Le protocole de Barcelone
Barcelone, qui a lancé quelques gadgets connus comme les capteurs dans les poubelles publiques pour savoir quand il faut passer recueillir les ordures, est souvent considérée comme une référence. C’est là que se tient chaque année l’événement le plus important sur le sujet, le Smart City Expo World Congress. De façon plus discrète mais plus ambitieuse encore, elle propose un protocole pour villes intelligentes qui aspire à être, pour ces dernières, ce qu’est l’Internet Society pour Internet : le lieu d’élaboration et d’adoption des standards auxquels les membres peuvent se référer.
C’est ainsi qu’est née la City Protocol Society, basée en Californie, dont le président n’est autre que Manel Sanromá, responsable de l’informatique pour Barcelone.
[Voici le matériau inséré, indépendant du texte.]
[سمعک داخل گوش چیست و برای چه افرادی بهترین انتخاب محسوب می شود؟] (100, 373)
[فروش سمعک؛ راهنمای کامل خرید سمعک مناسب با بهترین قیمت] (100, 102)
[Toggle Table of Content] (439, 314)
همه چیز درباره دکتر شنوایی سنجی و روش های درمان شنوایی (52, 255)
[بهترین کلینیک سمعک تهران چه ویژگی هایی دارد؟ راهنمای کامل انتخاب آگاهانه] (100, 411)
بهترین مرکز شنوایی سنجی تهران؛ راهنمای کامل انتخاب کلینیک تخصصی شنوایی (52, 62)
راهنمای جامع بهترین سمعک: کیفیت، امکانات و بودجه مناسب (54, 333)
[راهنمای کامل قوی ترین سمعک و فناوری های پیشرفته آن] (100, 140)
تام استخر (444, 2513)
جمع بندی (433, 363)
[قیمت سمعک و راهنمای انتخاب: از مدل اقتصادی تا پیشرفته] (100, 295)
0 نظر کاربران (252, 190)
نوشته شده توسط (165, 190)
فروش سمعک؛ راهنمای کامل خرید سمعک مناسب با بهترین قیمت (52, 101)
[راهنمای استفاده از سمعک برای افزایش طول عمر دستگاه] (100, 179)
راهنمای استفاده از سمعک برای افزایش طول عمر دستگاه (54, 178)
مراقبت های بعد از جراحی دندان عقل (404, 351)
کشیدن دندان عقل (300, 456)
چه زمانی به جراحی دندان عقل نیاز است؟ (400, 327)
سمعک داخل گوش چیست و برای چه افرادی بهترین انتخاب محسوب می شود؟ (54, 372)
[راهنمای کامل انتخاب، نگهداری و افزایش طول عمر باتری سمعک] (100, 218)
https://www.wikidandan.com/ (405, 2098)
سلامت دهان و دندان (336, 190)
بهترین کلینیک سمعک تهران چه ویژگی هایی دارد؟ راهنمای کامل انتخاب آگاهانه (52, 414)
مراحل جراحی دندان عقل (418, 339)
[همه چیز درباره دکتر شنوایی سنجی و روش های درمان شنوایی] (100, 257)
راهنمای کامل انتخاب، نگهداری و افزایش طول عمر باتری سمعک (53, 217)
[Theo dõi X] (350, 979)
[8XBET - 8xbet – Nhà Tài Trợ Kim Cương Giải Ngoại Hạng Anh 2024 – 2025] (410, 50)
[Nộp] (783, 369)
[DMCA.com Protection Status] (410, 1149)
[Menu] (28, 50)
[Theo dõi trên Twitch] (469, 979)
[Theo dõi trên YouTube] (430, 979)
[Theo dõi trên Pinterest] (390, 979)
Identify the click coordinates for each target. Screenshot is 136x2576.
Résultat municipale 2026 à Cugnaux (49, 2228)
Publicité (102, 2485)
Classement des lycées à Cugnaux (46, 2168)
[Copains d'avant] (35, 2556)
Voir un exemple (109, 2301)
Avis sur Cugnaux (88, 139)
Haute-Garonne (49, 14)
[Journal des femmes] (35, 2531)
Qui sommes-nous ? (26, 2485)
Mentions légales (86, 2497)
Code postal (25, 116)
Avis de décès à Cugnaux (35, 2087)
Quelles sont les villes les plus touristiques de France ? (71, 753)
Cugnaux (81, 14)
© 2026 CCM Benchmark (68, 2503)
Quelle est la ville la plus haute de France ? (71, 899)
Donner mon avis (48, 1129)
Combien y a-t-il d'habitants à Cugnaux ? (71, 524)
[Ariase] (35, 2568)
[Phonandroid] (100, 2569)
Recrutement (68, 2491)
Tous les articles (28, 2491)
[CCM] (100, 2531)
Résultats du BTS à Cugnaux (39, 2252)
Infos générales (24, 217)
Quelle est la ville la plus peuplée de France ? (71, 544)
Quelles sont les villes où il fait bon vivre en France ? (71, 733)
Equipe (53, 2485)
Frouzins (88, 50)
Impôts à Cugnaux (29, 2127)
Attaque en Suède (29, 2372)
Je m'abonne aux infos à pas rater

Ce dernier me l’avait présenté l’an dernier comme une instance qui « comme le G8 anime le monde des nations, animerait celui des villes, ce monde nouveau qu’il faut inventer ». Il compte, pour y parvenir sur la collaboration des villes (au centre), des entreprises participant à leur développement, des universités et de la société civile.
Sanromá m’avait d’ailleurs expliqué :
« Barcelone est une vision politique et un business. C’est une vraie valeur dans le monde des villes que nous avons l’opportunité de coanimer, en promouvant des accords, des recommandations sur les meilleures pratiques détectées par la communauté. »
Toutes les villes plus ou moins intelligentes que j’ai visitées aspirent à devenir « modèle » pour la simple raison qu’elles peuvent ainsi vendre leur savoir et les compétences acquises dans leur propre évolution. Mais les modèles n’existent pas ou s’appliquent mal à la complexité urbaine.
Les technologies permettent de contribuer à l’intelligence des villes mais elles ne changent pas ce qu’écrivait Rousseau dans son « Contrat social » : « Les maisons font la ville, mais les citoyens font la cité. » C’est là qu’est le vrai défi.